This module aims at getting a preprocessed and cleant merged Graph Database.
We have at our disposal:
- 2 Neo4j databases dumps: Wikipedia FR and Wikipedia EN (see BDD section)
--> each of them containing:
- Pages and Categories nodes (attributes: title, id, isNew),
- Links_to relations linking Pages nodes between them if related,
- Belongs_to relations linking Pages and Categories or Categories between them if related
- 4 CSVs:
- 1 CSV per language for the pages (fields: page_title; page_id; wikidata_id)
- 1 CSV per language for the categories (fields: category_title; category_id; wikidata_id)
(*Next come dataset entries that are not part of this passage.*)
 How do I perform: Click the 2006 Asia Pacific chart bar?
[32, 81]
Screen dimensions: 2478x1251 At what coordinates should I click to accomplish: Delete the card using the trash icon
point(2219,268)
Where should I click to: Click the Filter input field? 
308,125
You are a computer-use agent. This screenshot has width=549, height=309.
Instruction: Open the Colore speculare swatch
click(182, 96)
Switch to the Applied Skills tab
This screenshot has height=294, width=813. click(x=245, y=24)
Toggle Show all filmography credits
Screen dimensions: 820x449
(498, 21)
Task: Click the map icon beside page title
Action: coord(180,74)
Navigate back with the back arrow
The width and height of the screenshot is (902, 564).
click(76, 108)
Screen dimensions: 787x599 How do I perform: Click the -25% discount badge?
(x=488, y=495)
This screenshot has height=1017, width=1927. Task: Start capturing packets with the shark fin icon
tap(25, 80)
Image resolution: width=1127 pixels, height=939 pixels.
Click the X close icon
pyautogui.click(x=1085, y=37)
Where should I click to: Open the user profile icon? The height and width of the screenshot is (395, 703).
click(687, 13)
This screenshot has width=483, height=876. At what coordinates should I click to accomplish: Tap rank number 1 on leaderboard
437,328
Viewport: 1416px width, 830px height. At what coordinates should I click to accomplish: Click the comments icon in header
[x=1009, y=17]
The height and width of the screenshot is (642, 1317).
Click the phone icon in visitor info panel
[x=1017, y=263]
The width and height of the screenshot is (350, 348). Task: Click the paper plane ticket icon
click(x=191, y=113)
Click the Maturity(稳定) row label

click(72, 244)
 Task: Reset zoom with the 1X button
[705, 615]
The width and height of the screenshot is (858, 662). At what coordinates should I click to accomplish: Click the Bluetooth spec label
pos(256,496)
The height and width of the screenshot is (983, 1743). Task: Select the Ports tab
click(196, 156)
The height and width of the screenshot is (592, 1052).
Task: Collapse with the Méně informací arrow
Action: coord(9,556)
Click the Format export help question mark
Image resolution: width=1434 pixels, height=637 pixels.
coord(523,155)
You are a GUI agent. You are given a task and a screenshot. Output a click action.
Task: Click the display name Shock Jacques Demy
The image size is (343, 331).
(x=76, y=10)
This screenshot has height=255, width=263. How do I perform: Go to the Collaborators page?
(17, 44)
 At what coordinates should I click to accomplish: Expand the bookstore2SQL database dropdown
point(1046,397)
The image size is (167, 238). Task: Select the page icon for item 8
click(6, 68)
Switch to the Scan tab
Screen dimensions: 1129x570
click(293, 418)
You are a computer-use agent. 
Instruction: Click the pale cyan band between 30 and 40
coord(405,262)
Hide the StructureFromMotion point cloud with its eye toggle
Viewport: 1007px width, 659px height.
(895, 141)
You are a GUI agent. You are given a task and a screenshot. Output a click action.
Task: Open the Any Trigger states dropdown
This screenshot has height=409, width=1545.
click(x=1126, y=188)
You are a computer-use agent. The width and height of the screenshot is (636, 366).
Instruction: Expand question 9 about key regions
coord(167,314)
We would like to merge English and French nodes sharing the same wikidata_id without loosing neither creating duplicated relations in. The result should make possible the creation of a new merged neo4j database.
- Load the Wikipedia fr & en dumps to your Neo4j databases (one for each dump)
- Update both wikipedia_fr and wikipedia_en original graph databases by renaming the property and adding the wikidata_id thanks to CSV input documents
- Export CSVs corresponding to these new databases: 2 for pages nodes, 2 for categories nodes, 2 for links_to edges (start_id == wikidata_id input node, end_id == wikidata_id output node), 2 for belongs_to edges
- Load newly created CSVs as Pandas dataframes and properly merge them, this should lead to 3 exported CSVs: one for the nodes, one for the links_to relations and one for the belongs_to relations
- Load the new database from the merged CSV
3 classes enable us to do so:
- WikidataIdManager
- NodesMerger
- EdgeMerger
Before you continue, ensure you meet the following requirements:
- You have an installed version of Python3.7+ running on your computer
- Download Neo4j from the official website: https://neo4j.com/download/
- First you need to go to your neo4j_home directory
- Then depending on the db number that you can find on the browser (manage section - logs), move to:
cd Application/neo4jDatabases/database-deaXXXa-5789-4b25-XXX6-5e5c6XXXXX/installation-x.x.x
- Then go to installation-x.x.x directory and enter the following look-like command, passing the path where is located your dump to import in your db:
bin/neo4j-admin load --from=absolute_path_to_the_dump/wikipedia_fr.dump --database=graph.db --force
/!\ WARNING /!\ The database must be shutdown while doing this action. Do the same process for the English database.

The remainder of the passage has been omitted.